Vani Bhushan
Exhibition Dates: November 16 - December 18, 2025
Opening Reception: Sunday November 16, 2:30-5pm
Vani Bhushan
Untitled, India questions the limits of witnessing. I photograph landscapes in New Delhi marked by protest and erasure. The work lingers in the provisional—where looking is uncertain, where presence remains conditional.
In 2024, multiple international news forums recirculated an image of Delhi’s heatwave that had first been used in 2022. Its title was casual — no pointers to place or condition. I read it as visual training in dehumanising the fact; a landscape imaged to exhaustion, its meaning decentered. I began to actively seek out these same landscapes and turned them into my photographic stage.

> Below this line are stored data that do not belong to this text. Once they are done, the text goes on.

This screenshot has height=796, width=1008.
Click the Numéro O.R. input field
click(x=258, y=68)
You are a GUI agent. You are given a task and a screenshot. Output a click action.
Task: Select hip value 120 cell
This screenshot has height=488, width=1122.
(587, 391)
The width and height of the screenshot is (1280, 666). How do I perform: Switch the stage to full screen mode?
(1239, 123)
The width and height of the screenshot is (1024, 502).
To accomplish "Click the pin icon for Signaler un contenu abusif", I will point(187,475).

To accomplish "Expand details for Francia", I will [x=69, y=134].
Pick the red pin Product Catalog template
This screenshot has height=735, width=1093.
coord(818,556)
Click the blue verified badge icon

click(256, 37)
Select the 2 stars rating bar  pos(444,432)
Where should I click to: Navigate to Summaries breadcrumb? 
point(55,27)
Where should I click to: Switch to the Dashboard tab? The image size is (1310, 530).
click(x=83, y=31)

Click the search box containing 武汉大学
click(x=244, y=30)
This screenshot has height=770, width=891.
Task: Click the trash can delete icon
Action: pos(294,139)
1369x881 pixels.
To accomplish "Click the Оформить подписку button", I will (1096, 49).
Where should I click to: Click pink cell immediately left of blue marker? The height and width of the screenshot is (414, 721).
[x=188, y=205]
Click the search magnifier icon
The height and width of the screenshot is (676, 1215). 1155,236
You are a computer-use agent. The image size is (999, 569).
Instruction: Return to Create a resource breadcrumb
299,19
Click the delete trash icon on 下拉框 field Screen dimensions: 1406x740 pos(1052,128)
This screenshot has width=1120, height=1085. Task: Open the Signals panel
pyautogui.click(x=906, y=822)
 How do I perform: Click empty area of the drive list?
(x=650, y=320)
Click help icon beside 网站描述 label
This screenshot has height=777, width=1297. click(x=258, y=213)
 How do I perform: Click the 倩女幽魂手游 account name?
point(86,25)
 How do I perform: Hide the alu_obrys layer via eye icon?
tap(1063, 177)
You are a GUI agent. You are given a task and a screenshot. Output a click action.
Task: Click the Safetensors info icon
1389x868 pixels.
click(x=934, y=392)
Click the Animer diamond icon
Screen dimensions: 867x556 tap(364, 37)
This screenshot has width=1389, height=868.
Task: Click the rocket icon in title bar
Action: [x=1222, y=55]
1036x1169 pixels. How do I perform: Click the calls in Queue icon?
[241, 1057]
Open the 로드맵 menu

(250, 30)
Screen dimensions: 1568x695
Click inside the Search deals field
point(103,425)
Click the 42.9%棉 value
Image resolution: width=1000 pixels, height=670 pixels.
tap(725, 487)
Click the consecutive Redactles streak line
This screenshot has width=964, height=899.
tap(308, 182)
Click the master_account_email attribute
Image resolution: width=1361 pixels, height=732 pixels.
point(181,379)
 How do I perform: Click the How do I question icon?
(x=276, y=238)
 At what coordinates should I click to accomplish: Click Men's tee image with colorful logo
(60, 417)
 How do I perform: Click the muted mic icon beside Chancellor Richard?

Journalistic imagery within India has predominantly been mediated through the male form. Documentary practice, in its purest form, is tethered to the street — but the street isn’t available to me as a backdrop; it isn’t permitted. The photographs in Untitled, India are staged out of this understanding — a way for me to account for witnessing, my witnessing — an inquiry limited both by news media censorship and by a gendered denial of access.
What, then, is required of imagery that is made after the fact? Should it be conceived as a practice of necessity — an account of that which is withheld? And how does one mimic the exhaustion of events contained within the documentary photograph?
My collaboration with actors feels necessary for this replication. They are people who have either experienced or witnessed acts of aggravation and brutality. The darkroom is also an important part of my process — I print on discontinued paper and move the prints through an aging chamber to replicate the materiality of the archive. When I show the work, I mix these prints with photographs I find in secondhand markets in India, whose sources are unknown.
Sometimes the camera restructures the world in ways I could not have anticipated. My optical choices —using a view camera (which indexes stillness but here is deliberately unsettled) and a 35mm camera with a shutter drag — are meant to create conditions in which the photograph resists predetermination. Film, for me, functions as a conduit for latency and delay. Might I evade totalising authorship by employing a (seeming) lens of ambivalence? Could that open up new narratives in the reading of presumably familiar images?